Social logins do bypass the long registration process but users don’t want the app to post on their walls, get access to their contact list, share or like something on their behalf – so be careful about that practice. Collect only as much information as is necessary to deliver an experience to the user, not because you require the data for your own uses.
#3 Persistent bugs
62% of users delete a mobile app because it crashed/ froze/ displayed an error. Users have a low tolerance for buggy apps – only 16% will try a failing app more than twice.
So if your app is too slow to launch or freezes often, there are chances your app won’t sustain on a user’s phone for long. Similarly, apps that use too much of phone’s memory or consumes a lot of battery, prompt users to uninstall the app.
#4 Bad user experience and interface design
If you tell your mobile app developer that “Don’t stress on app design- it’s the core functionality that counts”, you are living under a rock.
People often tend to discount the design or user experience while creating an app, but bad design can be a major reason why people delete your app. Crappy fonts, mismatch of colours, unreadable icons make a mobile user look for alternatives and subsequently uninstall the app.
Small detailing such as alignment of text, text wrap and not enough white space can make or break a user’s experience. Build a user experience so dang amazing that people WANT to download and engage within your app.
#5 Intrusive ads
The app user is in the middle of a task and a full-screen ad pops up. It’s worst if it is a video ad without a skip button. Even if these ads have a close (x) button, either they are too small or the thumb-tap is not so receptive.
So, most of the times, the user accidentally clicks on the ad and is redirected to the app store or Safari. The user gets held up in middle of the task and the ad kills the efficiency.
An annoyed user! Your purpose of the putting that ad to get some extra revenue is solved (albeit momentarily), but at the cost of losing a user.
#6 Free apps which ask money for everything
Your app was free when the user downloaded it, but then every feature inside the app is paid. Too many in-app purchases without enough value in the free app, can be harmful.
Users might be willing to pay an additional fee for premium services, but they expect the essential functionality of the app to work without a purchase.
Mobile app developers shouldn’t get too greedy and mislead the users by giving the app for free and then doubling up on the in-app purchases.
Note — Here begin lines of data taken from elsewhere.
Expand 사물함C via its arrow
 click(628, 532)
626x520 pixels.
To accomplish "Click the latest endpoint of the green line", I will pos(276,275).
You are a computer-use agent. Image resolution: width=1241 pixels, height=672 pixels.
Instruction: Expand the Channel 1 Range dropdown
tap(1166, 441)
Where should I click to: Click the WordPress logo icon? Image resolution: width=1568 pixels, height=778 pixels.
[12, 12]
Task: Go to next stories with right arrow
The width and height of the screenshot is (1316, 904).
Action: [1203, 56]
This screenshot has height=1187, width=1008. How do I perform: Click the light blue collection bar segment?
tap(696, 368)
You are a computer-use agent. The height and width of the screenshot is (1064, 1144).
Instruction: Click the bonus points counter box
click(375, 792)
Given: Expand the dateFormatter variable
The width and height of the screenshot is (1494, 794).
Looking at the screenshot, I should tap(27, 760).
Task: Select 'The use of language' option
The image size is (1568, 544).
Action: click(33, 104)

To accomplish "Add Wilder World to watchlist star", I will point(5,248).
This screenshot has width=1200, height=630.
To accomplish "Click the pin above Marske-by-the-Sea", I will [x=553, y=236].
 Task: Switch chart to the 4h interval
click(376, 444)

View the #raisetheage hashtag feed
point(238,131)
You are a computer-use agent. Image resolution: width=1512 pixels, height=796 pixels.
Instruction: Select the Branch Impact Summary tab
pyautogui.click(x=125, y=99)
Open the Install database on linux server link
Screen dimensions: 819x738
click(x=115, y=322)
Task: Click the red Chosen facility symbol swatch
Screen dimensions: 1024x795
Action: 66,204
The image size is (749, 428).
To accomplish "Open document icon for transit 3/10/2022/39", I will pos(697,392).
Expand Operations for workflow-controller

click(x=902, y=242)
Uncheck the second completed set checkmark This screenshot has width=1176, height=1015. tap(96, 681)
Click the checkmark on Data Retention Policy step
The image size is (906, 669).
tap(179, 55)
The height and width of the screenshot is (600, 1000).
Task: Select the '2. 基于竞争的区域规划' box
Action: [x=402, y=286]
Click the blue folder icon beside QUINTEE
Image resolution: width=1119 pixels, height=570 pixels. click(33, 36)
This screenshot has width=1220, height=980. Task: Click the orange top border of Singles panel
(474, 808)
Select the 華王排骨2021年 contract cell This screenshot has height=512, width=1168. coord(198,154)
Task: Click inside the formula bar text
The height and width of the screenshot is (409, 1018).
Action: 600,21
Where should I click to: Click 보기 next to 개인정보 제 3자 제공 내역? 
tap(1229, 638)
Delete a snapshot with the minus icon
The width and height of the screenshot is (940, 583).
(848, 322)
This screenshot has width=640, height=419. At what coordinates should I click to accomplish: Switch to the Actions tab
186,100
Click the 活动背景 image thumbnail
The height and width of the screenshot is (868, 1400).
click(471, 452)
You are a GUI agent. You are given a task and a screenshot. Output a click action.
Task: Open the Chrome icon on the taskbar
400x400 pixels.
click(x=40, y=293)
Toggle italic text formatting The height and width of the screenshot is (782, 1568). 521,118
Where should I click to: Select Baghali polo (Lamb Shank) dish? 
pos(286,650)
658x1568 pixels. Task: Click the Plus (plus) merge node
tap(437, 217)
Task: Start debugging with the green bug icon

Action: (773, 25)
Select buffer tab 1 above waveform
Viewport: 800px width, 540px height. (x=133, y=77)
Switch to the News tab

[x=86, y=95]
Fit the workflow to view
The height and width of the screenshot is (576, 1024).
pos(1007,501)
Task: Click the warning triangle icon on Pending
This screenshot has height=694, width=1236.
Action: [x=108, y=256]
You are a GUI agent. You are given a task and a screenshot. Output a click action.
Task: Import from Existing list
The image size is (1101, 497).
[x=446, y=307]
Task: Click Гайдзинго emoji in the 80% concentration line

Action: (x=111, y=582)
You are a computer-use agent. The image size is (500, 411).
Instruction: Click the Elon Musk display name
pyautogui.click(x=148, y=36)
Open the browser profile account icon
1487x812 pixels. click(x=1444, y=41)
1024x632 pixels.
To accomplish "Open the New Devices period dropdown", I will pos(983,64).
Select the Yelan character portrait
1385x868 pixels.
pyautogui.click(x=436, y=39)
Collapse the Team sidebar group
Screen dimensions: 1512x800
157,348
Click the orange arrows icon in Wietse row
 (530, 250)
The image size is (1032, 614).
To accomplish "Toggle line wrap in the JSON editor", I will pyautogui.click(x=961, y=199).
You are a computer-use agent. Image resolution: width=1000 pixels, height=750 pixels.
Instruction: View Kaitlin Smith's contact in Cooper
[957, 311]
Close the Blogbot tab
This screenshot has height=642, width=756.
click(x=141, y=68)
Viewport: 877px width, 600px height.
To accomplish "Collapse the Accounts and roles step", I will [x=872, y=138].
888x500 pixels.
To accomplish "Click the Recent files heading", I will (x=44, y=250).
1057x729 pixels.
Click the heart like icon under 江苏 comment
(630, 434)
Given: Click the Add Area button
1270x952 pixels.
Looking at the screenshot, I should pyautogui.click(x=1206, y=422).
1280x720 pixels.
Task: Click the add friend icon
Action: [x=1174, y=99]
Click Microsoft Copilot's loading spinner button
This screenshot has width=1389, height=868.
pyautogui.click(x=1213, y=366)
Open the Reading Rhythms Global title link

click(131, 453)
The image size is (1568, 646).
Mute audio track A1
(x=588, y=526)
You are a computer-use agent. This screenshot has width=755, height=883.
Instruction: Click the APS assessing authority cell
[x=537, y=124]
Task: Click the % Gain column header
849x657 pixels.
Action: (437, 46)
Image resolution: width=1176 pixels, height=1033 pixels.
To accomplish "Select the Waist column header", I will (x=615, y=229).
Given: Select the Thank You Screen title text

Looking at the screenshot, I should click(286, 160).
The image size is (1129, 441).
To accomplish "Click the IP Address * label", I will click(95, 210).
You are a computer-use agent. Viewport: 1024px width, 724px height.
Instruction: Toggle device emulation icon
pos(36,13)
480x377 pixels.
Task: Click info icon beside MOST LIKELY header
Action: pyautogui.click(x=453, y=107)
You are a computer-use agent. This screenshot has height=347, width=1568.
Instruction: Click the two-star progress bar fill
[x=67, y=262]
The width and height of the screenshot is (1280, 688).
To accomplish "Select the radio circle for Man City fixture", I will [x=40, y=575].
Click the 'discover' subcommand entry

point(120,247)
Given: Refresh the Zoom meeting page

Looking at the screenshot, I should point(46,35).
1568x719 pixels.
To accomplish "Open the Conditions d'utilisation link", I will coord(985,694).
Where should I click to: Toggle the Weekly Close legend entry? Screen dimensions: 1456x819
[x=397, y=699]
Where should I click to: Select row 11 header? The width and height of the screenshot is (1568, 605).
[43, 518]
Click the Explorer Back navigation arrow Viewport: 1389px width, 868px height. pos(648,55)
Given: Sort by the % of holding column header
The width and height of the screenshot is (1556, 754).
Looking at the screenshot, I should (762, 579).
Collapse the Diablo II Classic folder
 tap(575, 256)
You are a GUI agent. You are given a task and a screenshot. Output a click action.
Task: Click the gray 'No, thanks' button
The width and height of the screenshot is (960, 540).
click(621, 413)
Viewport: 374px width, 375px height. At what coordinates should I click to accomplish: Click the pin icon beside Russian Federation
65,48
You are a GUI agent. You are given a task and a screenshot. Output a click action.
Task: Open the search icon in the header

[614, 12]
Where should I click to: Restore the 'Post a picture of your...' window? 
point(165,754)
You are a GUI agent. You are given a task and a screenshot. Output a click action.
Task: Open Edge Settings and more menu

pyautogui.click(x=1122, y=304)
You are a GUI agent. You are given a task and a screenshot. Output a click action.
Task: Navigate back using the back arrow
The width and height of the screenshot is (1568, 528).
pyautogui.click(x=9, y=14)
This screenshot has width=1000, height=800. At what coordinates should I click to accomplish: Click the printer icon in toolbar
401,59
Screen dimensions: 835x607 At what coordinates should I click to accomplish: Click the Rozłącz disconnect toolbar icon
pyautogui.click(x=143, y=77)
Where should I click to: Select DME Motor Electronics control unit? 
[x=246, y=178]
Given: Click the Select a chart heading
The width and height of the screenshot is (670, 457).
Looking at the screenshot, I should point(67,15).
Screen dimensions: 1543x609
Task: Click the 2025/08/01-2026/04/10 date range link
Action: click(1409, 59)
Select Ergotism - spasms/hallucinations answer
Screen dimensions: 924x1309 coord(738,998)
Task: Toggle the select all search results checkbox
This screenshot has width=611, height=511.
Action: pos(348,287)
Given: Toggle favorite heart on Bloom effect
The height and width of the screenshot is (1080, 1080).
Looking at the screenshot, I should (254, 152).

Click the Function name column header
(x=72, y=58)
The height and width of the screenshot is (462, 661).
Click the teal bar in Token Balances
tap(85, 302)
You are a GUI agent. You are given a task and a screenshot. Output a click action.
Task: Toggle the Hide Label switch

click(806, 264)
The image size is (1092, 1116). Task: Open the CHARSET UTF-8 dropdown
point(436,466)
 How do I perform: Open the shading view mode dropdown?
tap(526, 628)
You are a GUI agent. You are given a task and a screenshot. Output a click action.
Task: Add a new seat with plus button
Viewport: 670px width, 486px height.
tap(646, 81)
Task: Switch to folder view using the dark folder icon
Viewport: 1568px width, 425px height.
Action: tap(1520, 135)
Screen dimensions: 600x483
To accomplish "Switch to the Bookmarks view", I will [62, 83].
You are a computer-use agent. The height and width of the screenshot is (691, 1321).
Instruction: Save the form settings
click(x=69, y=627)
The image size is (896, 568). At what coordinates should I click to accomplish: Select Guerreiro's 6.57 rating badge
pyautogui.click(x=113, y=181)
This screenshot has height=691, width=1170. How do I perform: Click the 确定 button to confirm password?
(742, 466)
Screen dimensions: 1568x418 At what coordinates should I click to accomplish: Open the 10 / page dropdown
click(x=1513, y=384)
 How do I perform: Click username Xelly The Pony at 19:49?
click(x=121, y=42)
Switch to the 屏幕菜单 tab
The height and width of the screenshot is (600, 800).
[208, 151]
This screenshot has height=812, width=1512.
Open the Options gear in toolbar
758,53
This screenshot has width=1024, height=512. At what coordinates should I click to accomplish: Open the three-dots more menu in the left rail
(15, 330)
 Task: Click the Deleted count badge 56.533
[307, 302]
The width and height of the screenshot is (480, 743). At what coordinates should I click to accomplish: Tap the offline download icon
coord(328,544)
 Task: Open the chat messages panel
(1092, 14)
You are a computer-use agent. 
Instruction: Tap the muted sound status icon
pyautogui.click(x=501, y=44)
Greed isn’t always good, and certainly not in this context.
#7 Desperate appeals
Users can get annoyed when asked to follow the company on Twitter or ‘like’ it on Facebook several times. Similarly, prompting users to give positive ratings for the app can help push downloads. But pushing the envelope too hard can result in losing customers.
Some apps even force users to rate their app before they can continue using it. Popping ‘rate this app’ or ‘follow us’ requests randomly can be annoying for users.
For example, Uber prompts for a rating when the user has successfully completed a trip. Or a gaming app can thoughtfully place the rating or follow us request when a user has unlocked a new level. There are best practices in asking for reviews and ratings that can help build traction for your mobile app.